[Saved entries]
++++

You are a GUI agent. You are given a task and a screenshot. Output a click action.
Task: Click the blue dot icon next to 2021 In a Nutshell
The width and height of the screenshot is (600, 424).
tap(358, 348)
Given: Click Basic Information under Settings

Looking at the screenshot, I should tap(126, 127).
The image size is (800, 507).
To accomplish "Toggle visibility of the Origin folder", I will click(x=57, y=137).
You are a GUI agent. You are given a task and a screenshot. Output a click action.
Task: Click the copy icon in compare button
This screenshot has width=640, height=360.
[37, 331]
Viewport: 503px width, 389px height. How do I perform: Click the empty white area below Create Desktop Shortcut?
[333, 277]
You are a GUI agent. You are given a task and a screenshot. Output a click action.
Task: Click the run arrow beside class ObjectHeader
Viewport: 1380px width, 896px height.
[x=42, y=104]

++++

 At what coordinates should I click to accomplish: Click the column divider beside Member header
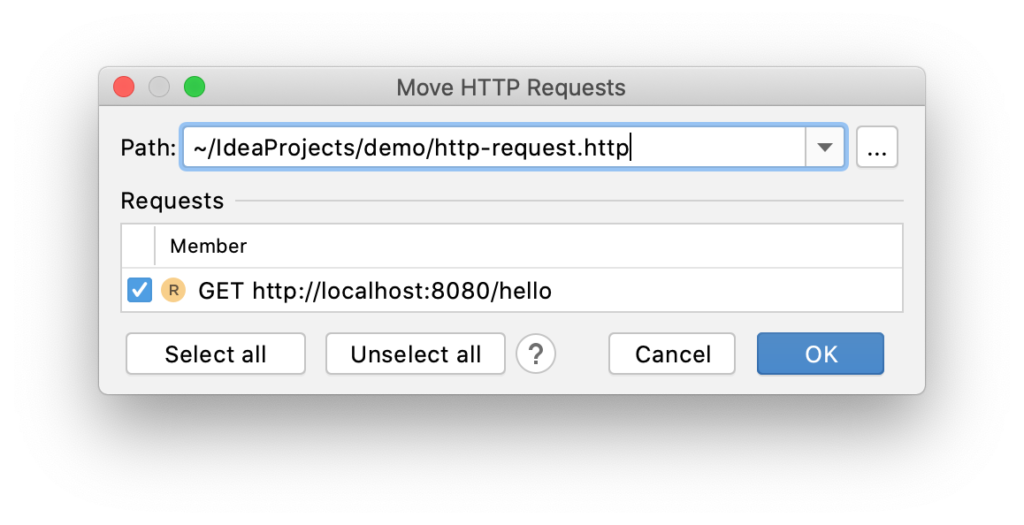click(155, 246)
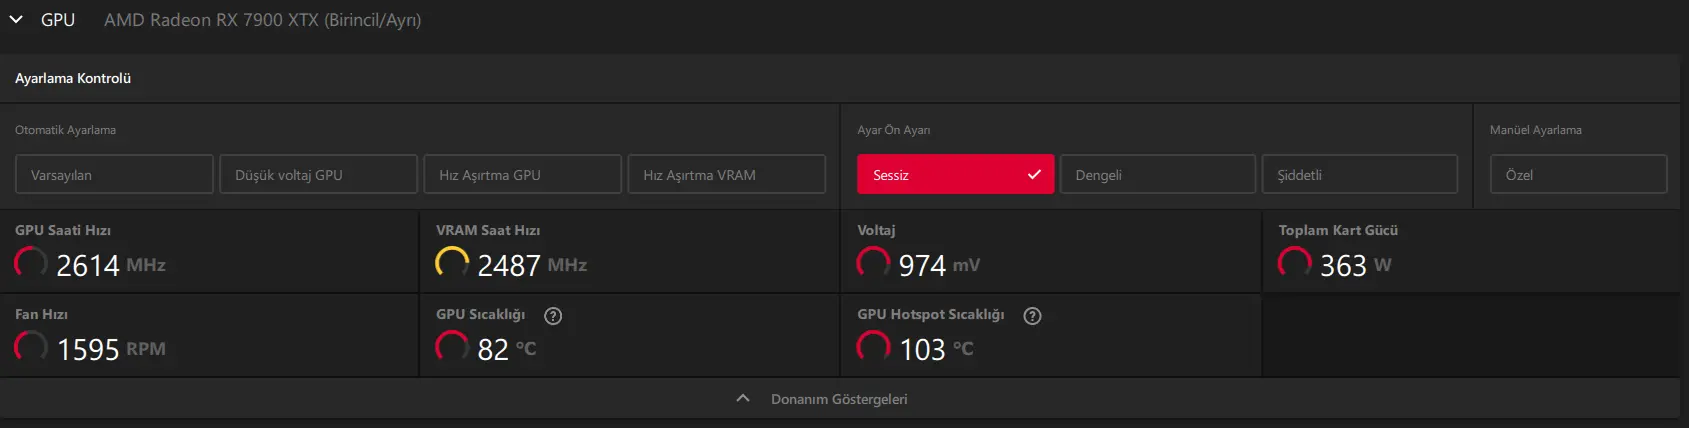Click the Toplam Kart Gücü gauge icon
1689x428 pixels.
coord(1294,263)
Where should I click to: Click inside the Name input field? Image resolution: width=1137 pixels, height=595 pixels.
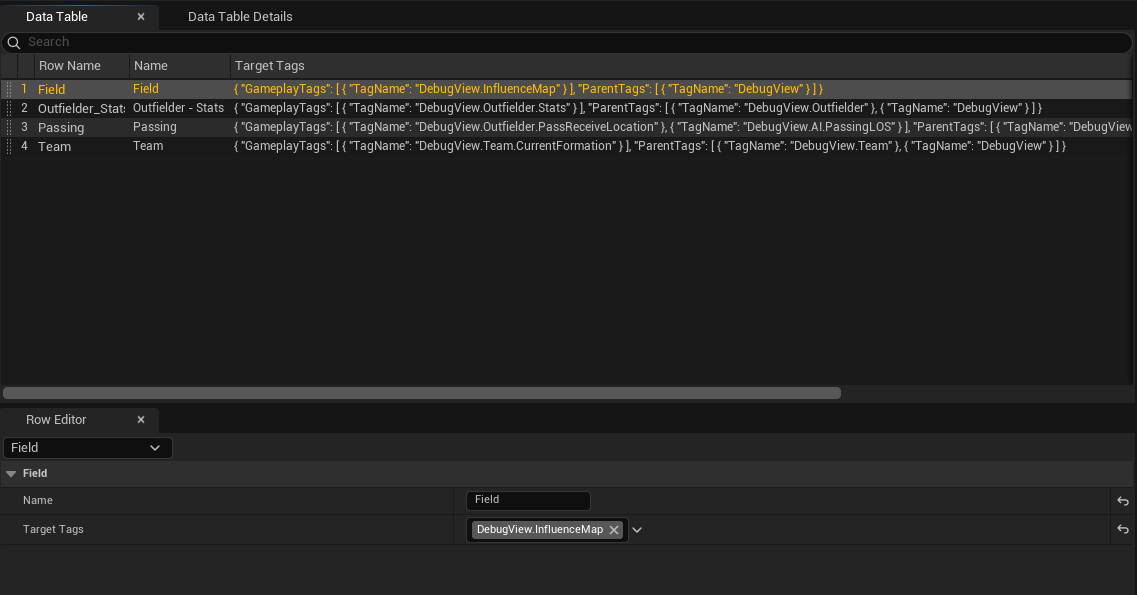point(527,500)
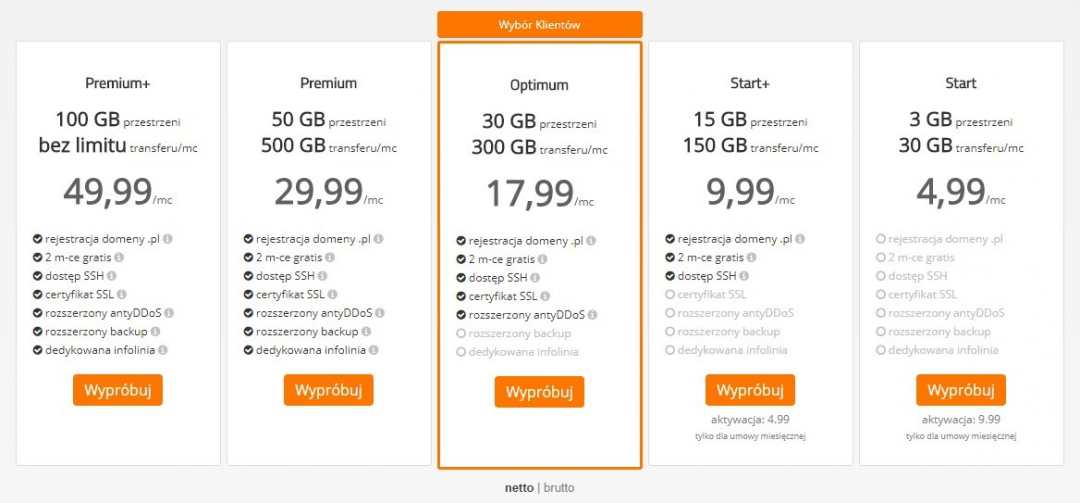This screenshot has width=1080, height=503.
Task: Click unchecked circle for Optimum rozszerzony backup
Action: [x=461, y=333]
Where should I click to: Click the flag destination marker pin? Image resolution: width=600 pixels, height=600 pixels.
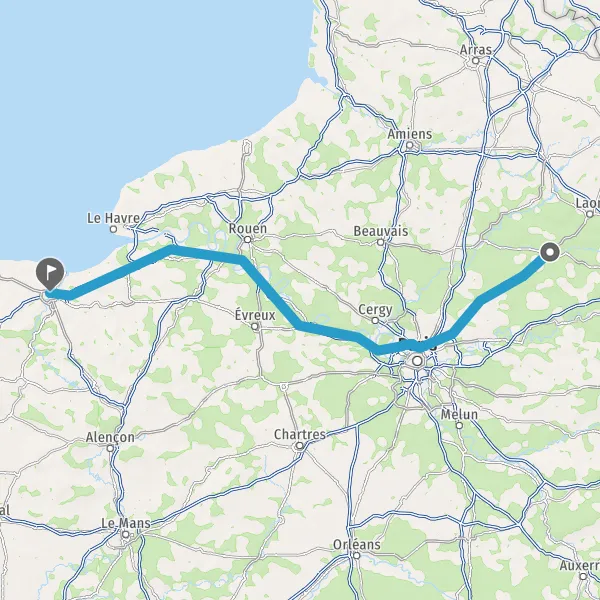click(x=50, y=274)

++++

● **WHAT THIS TASK INVOLVES**: Could you restate word for word the lines above, from the one that contains "Task: Click the blue" through the one that contains "The image size is (800, 507).", and no others?

● **WORKED SOLUTION**:
Task: Click the blue dot icon next to 2021 In a Nutshell
The width and height of the screenshot is (600, 424).
tap(358, 348)
Given: Click Basic Information under Settings

Looking at the screenshot, I should tap(126, 127).
The image size is (800, 507).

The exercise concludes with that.